Feds Warn of TrickBot Spear-Phishing Attacks Delivering Malware Payload

Feds Warn of TrickBot Spear-Phishing Attacks Delivering Malware Payload

– A joint federal alert warns that all entities should be on the alert for a newly observed spear-phishing campaign, leveraging malicious emails to deliver the TrickBot malware payload. Healthcare administrators should review the alert to view attack methods and indicators of compromise.

TrickBot is highly modular and is delivered through multiple stages, as its hackers leverage a full suite of tools to conduct a range of nefarious activities. Its hackers are highly sophisticated and continuously evolve the threat to further its impact.

The malware has been active since 2016, first as a banking trojan and now as a variant often paired with other malicious threats.

The alert comes on the heels of a recent report from Check Point that ranked TrickBot as the leading malware variant, since the global takedown of the Emotet botnet in January.

Despite the global takedown, hackers are continuing to leverage other high-ranking threats that have previously seen a high level of success, such as Trickbot. It’s the first time the TrickBot trojan has topped the malware index, and it rose from the third position in January.

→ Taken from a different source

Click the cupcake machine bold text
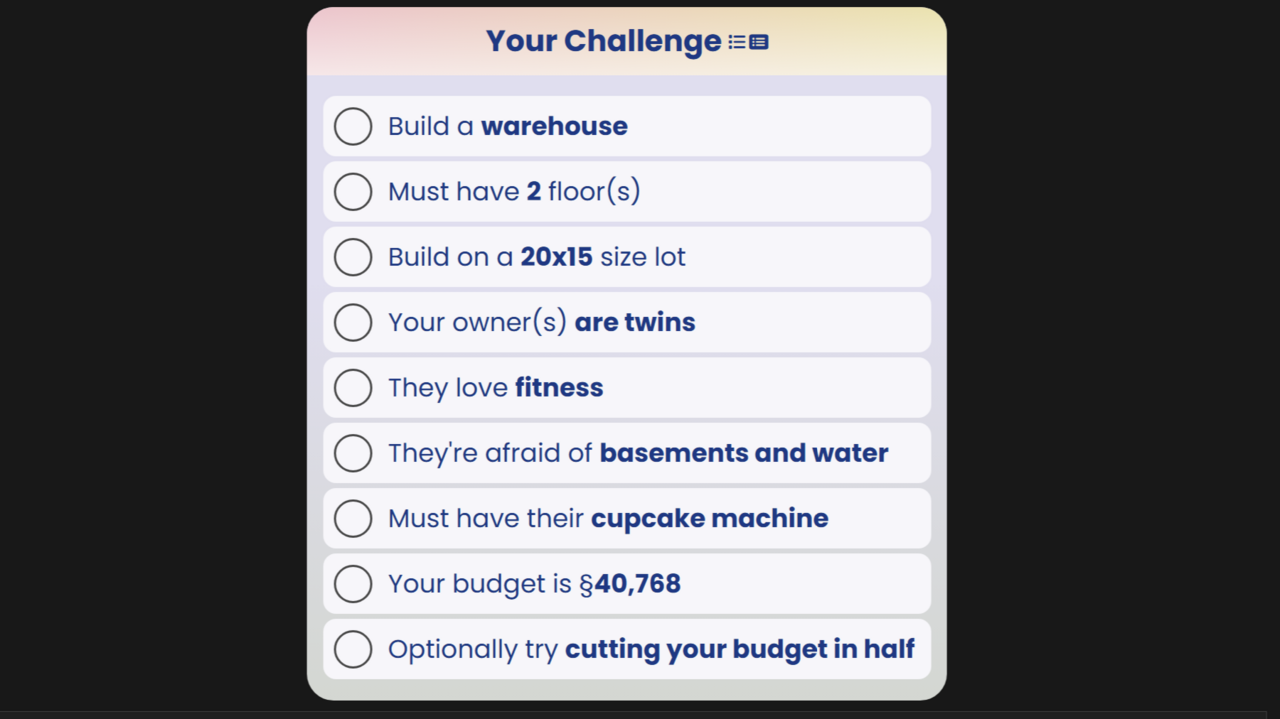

READ MORE: TrickBot Spear-Phishing Campaign Deploys Malware for Remote Access

TrickBot was the fourth-most prevalent malware variant in 2020, affecting 8 percent of all global organizations. In fact, the threat was used in the massive ransomware attack against Universal Healthcare Services in the Fall of 2020.

The hackers used TrickBot to detect and harvest data from UHS’ systems prior to the ransomware deployment. All 400 sites were impacted by the incident, which lasted for more than three weeks and cost the health system about $67 million in lost revenue and recovery efforts.

“Criminals will continue using the existing threats and tools they have available, and Trickbot is popular because of its versatility and its track record of success in previous attacks,” researchers noted.  

“Even when a major threat is removed, there are many others that continue to pose a high risk on networks worldwide, so organizations must ensure they have robust security systems in place to prevent their networks being compromised and minimize risks,” they added. 

The last known method used by TrickBot was a widespread spam campaign designed to trick users in the insurance and legal sectors into downloading a malicious .zip archive that contained a JavaScript file. Once opened, the variant would attempt to download other malicious files from a remote server.

READ MORE: Hackers Update Notorious TrickBot Malware to Evade Detection

According to the FBI and Department of Homeland Security Cybersecurity and Infrastructure Security Agency, the newest Trickbot campaign is sophisticated in nature and leverages phishing emails that claim to contain proof of traffic violations to lure victims into downloading Trickbot.

The spear-phishing campaign uses tailored emails that contain either a malicious attachment or link and claim to have proof of a traffic violation, but are used to steal the victim’s information.

If a user interacts with the email, they’re brought to a website hosted on a compromised server, then prompted to click on the photo proof of their traffic violation. 

When the image is clicked, a malicious JavaScript file is downloaded that can automatically communicate with the threat actor’s command and control server to download TrickBot onto the network.

A successful TrickBot attack can enable the attacker to install additional malware, including the notorious Ryuk and Conti ransomware, which are tied to data extortion groups. TrickBot can also serve as a downloader for Emotet.

READ MORE: Netwalker Ransomware Site, Emotet Botnet Taken Down in Global Effort

“TrickBot uses person-in-the-browser attacks to steal information, such as login credentials,” CISA warned. “Some of TrickBot’s modules spread the malware laterally across a network by abusing the Server Message Block (SMB) Protocol.” 

“TrickBot operators have a toolset capable of spanning the entirety of the MITRE ATT&CK framework, from actively or passively gathering information that can be used to support targeting, to trying to manipulate, interrupt, or destroy systems and data,” they added.

What’s more, the variant is able to leverage cryptomining, host enumeration, and even data exfiltration. For host enumeration attempts, the hackers deliver TrickBot via modules that contain a configuration file with specific tasks.

Check Point urged all entities to train employees to equip them with the needed skills for identifying malicious emails that so readily spread TrickBot and other malware.

CISA and the FBI recommended all network defenders to consider reviewing and or implementing additional security best practices to defend against these sophisticated phishing attacks.

Employees need social engineering and phishing training to better understand the threat, while administrators should create or update policies for addressing suspicious emails—including that all suspicious communications be reported to the security or IT departments.

Administrators should also mark external emails with a banner denoting the message as such, which can help users detect spoofed emails. CISA provided a full list of recommendations that can help entities to bolster crucial security practices, in light of the aggressive targeting against the healthcare sector.

NIST previously provided insights for preventing and handling suspected malware intrusions on desktop and laptops.